With this new Microsoft-developed template, I have been able to port my previous LINQ-to-SQL additions into a new template without too much work. And, I have now updated my previously published project Using Local Storage with OData on Windows Phone To Reduce Network Bandwidth to now include the actual T4 template. To use this project on your computer, follow the instructions in the main page.

Considerations for My New Hybrid T4 Template

Since I have posted this template to MSDN Samples Gallery Code under the Apache 2.0 license, I should probably mention a few caveats for your using this template:

  • This template requires the libraries that are part of WCF Data Services 1.0 (for OData v3), which you can install from the Microsoft WCF Data Services October 2011 CTP. In particular, it uses EDMLib to parse the .edmx metadata.
  • The original T4 template that I used as my starting point is a preview version that is published to Nuget.org.

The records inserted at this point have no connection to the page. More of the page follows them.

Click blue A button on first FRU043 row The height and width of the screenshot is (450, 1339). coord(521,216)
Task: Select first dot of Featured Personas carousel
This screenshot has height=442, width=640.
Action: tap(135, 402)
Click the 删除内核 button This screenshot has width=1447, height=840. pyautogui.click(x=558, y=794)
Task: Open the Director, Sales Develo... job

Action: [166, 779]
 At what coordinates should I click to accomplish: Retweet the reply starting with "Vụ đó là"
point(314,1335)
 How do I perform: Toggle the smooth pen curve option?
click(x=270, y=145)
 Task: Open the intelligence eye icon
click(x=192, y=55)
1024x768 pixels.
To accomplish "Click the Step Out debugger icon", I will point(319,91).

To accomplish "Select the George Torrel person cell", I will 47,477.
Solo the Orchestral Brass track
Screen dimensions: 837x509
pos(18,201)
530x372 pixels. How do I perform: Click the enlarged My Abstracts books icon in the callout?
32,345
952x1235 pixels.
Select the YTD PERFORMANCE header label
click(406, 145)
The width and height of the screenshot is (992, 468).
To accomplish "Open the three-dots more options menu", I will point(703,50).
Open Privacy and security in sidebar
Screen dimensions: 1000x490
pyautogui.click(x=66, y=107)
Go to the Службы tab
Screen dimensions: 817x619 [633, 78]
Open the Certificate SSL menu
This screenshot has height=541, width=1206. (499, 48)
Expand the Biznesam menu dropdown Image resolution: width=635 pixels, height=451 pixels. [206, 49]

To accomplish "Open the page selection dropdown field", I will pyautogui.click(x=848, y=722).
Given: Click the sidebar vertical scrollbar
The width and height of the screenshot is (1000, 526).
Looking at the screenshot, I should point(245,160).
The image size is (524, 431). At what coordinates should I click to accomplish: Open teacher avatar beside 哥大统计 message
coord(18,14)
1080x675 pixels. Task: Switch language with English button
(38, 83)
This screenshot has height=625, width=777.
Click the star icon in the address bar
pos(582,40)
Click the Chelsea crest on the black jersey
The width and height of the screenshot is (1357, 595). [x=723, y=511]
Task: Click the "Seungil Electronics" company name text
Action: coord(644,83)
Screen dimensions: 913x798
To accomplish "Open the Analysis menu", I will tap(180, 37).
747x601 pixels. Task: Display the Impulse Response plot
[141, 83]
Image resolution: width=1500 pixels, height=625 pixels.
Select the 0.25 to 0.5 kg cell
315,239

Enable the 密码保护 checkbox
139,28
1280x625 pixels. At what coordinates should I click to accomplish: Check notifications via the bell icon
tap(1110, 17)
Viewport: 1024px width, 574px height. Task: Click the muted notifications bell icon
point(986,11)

Since it’s a preview, I will need to port my updates into the final version, when it becomes available.
  • The original T4 template was designed to support the upcoming release of WCF Data Services 1.0, which includes new behaviors like collection properties. My template does not (yet) support collection properties because I have not yet figured out the best way to do this (I will probably have to end up serializing them to string values).
  • The original T4 template doesn’t yet include the data contract serialization attributes needed to support tombstoning on Window Phone, so I added those too in my version.
  • As before, my template supports complex type properties, but I’m not sure that it will handle nested complex types.
  • I’ve tested my template against the Netflix service (since that’s what my sample app consumes), which is the most complex public OData service that I have found. However, I haven’t tested it against a true OData v3 service.
  • You have to manually set the namespace and path variable to the generated .edmx file on your local machine (T4 doesn’t support Visual Studio macros).

Installing The Hybrid T4 Template into a New Project

In case you want to try out my T4 template in your own Windows Phone project, here’s how you would do it:

  1. Make sure that you have NuGet installed. You can install it from here: https://nuget.org/.
  2. If you haven’t already done so, use the Add Service Reference tool Visual Studio to add a reference to the OData service.
    (The template needs the service.edmx file generated by the tool).
  3. In your project, use the NuGet Package Manager Console to download and install the ODataT4-CS package:
    PM> Install-Package ODataT4-CS
  4. Remove the Reference.tt template and replace it with the ReferenceWithLocalDatabase.tt template from my sample.
  5. Open the ReferenceWithLocalDatabase.tt template file and change the value of the MetadataFilepath property in the TransformContext constructor to the location of the .edmx file generated by the service reference and update the Namespace property to a namespace that doesn’t collide with the one generated y the service reference.

Now, when you save the template file, VS should access the local .edmx file to generate a new proxy class in C#.

As I mentioned, I will post an update to my hybrid template after the final T4 template is released by the OData team.